Authors: Mona Ingram
THE WOMEN OF
The Last Goodbye
Copyright © 2013
This is a work
of fiction. Names, characters, places and incidents are either the product of the
author’s imagination, or are used fictitiously, and any resemblance to actual persons,
living or dead, business establishments, events or locations is entirely
The ghost town
of Silverton as described in the book exists only in my imagination.
This one’s for
The jet carrying the movie people was
due to land any moment. Danielle draped her arms over the top rail of the fence
and listened for the sound.
She still didn’t understand why her Uncle
Jake had allowed the production company to shoot on his ranch.
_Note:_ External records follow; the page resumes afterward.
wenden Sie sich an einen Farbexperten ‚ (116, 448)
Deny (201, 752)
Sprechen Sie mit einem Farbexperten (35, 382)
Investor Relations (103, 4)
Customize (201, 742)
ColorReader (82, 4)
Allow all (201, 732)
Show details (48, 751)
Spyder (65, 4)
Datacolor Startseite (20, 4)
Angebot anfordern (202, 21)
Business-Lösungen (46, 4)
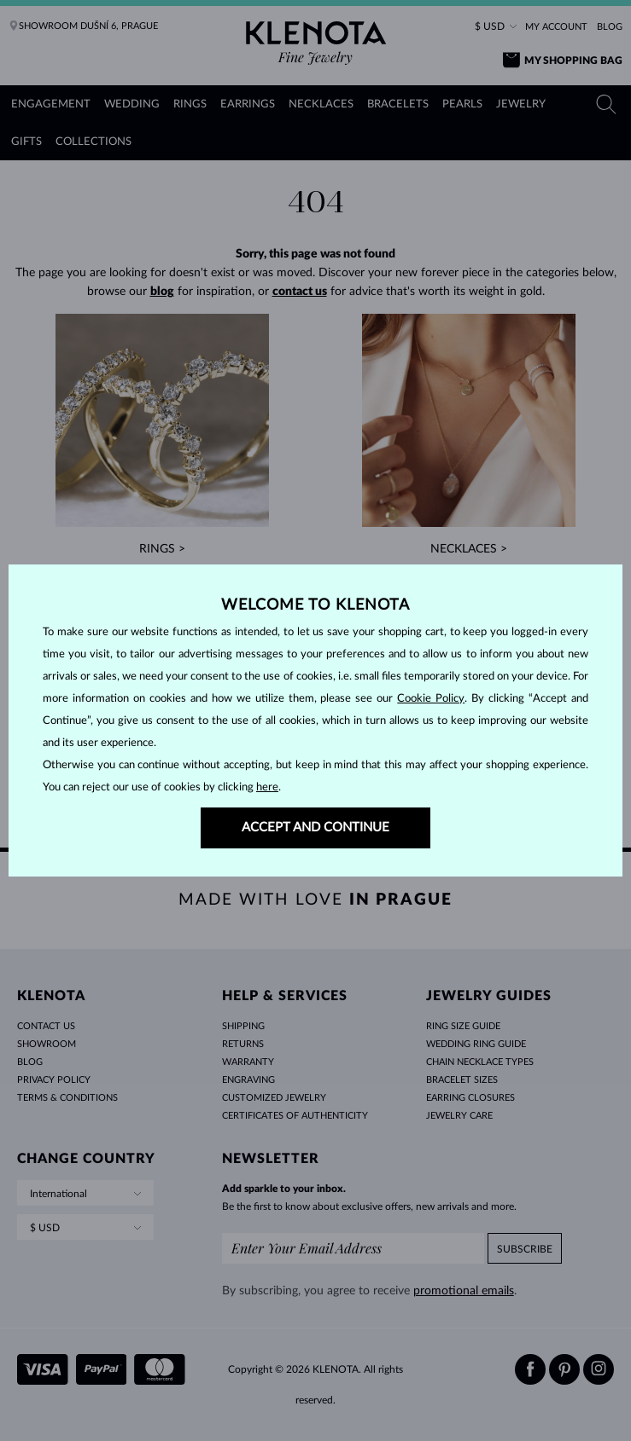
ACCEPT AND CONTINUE (315, 827)
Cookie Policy (430, 698)
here (267, 787)
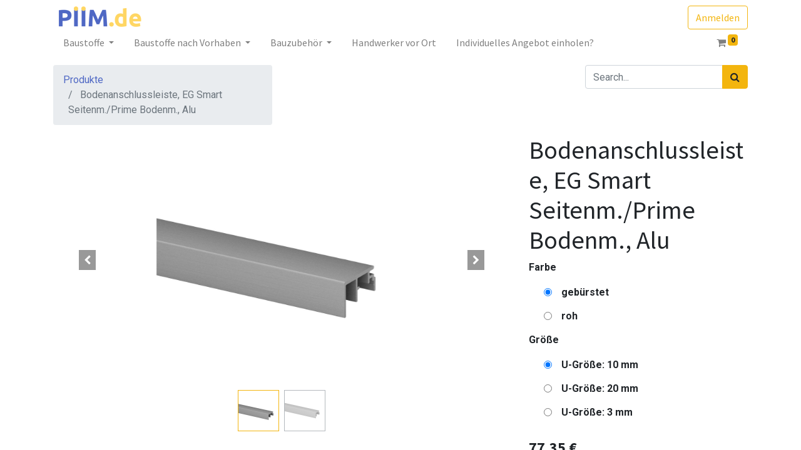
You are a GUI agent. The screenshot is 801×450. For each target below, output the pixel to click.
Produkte (83, 80)
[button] (87, 260)
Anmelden (718, 17)
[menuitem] (394, 42)
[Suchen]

He certainly
didn’t need the money, or the upheaval that would inevitably take place. But
understand friendship, and Jake Flynn’s long-time friend Sean
Elliott was the producer on this film.
She glanced at her uncle as they waited
for the Gulfstream. Not for the first time, she wondered how he’d managed to
stay single all these years. “Big Jake” Flynn had a reputation as a confirmed
bachelor, but who exactly had ‘confirmed’ his bachelor status?
How did other people see him? The silver
streaks in his hair and moustache were offset by a darkly tanned face. Still
strikingly handsome in his late forties, she knew several women in the nearby town
of Independence who would be more than delighted to put an end to his single
days. A respected rancher, he not only owned the largest spread in the southern
part of British Columbia, he was a savvy investor as well. Very few people knew
that Jake Flynn was wealthy in his own right.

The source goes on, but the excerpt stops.